BAGIAN TEKS:
D-ONENEWS.COM

Makam Peneleh Tak Terurus, Pemkot Prioritaskan UN Habitat

imageSurabaya,(DOC) – Pemkot Surabaya nampaknya tidak sulit mengucurkan anggaran untuk mempercantik kotanya guna menyambut gelaran konferensi internasional Prepatory (Prepcom) 3 for UN Habitat III pada 25-27 Juli 2016.

Puluhan miliar dikucurkan dari APBD Kota Surabaya tahun anggaran 2015 untuk menyambut pelaksanaan Prepcom 3 for UN Habitat III tersebut. Bahkan banyak pihak swasta yang diminta menaruh dana  corporate social responsibility (CSR), untuk persiapan event international agar citra kota Pahlawan ini baik.
Ketua DPRD Surabaya Armuji disela inspeksi mendadak (sidak) di kawasan Jalan Makam Peneleh menyatakan prihatin terhadap Pemkot mengalokasikan anggaran Rp30 miliar untuk persiapan UN Habitat. Sementara salah satu situs cagar budaya malah tak terurus. “Kalau bisa anggaran itu jangan untuk perbaikan Jalan Tunjungan, mengebut penyelesaian box culvert saja. Tapi makam Belanda Peneleh ini harus juga mendapat perhatian, sentuhan pemkot. Karena apa? Peserta UN Habitat ada sekitar 6.000 orang dari sekitar 150 negara. Tentu akan ada peserta dari Belanda, dan akan mengunjungi makan belanda di Jalan Makam Peneleh ini,” kata Armuji, Senin(13/06/2016).
Armuji yang sudah duduk 4 periode di dewan ini minta pemkot memasang lampu penerangan, paving di makam Belanda di Peneleh. “Dipasang lampu biar tidak terkesan sangar, gelap, jangan sampai makam ini disalahgunakan orang. Dipaving supaya kalau hujan jalan dalam makam tetap bisa dilalui,” imbuhnya.

YANG HARUS DIKERJAKAN:
• A. Ubah paragraf berita tentang Makam Peneleh yang diawali "Armuji yang sudah duduk 4 periode" menjadi daftar poin singkat tanpa menghilangkan fakta utamanya.
• B. Kutip berita tentang Makam Peneleh dari "Makam Peneleh Tak" terus ke bawah hingga "Pahlawan ini baik.".
• C. Teruskan berita tentang Makam Peneleh mulai setelah kalimat terakhirnya.

DATA MENTAH:
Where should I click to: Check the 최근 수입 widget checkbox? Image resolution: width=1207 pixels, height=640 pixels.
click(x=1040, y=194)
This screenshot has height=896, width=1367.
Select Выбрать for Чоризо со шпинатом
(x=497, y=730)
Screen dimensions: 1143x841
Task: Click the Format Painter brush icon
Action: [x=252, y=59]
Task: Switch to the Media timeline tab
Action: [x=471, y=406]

JAWABAN BERURUTAN:
• A.
- Armuji sudah empat periode duduk di dewan.
- Ia meminta pemkot memasang lampu penerangan dan paving di makam Belanda di Peneleh.
- Lampu dipasang supaya makam tidak terkesan sangar dan gelap, serta tidak disalahgunakan orang.
- Paving dipasang supaya jalan di dalam makam tetap bisa dilalui saat hujan.

• B.
Makam Peneleh Tak Terurus, Pemkot Prioritaskan UN Habitat

imageSurabaya,(DOC) – Pemkot Surabaya nampaknya tidak sulit mengucurkan anggaran untuk mempercantik kotanya guna menyambut gelaran konferensi internasional Prepatory (Prepcom) 3 for UN Habitat III pada 25-27 Juli 2016.

Puluhan miliar dikucurkan dari APBD Kota Surabaya tahun anggaran 2015 untuk menyambut pelaksanaan Prepcom 3 for UN Habitat III tersebut. Bahkan banyak pihak swasta yang diminta menaruh dana  corporate social responsibility (CSR), untuk persiapan event international agar citra kota Pahlawan ini baik.

• C.
Makam Belanda Peneleh, kata Armuji, sudah tidak digunakan. Berbeda dengan makam Tionghoa yang bersebelahan dengan makam belanda di Kembang Kuning, Kecamatan Sawahan yang masih aktif hingga kini. Makam Belanda Peneleh yang sejak lama tidak aktif diminta dirawat. “Kalau ada peserta UN Habitat asal Belanda dan datang ke makam leluhurnya kan memalukan kalau tidak terawatt. Mereka akan membawa cerita sekembalinya ke negaranya. Ini juga menyangkut citra Surabaya di mata dunia,” paparnya.
Armuji membandingkan keberadaan makam di Vietnam serta Jerman yang justru terawatt dan menjadi tujuan wisata. Bahkan di Jakarta banyak makam tua yang menjadi obyek dan tujuan wisata (ODTW). Bahkan makam di ibu kota itu untuk lokasi pemotretan.
“Surabaya harus bisa meniru ini. Disbudpar dan DKP (Dinas Kebersihan dan Pertamanan) harus koordinasi dalam mengelola makam Belanda ini. Di Jerman dan Vietnam, makamnya hanya kotak-kotak begitu saja. Di makan Belanda ini ada granit, marmer dan pagar baja dengan ornamen-ornamen. Lebih menarik makam Belanda di Peneleh ini kalau dijadikan jujugan wisata,” urainya.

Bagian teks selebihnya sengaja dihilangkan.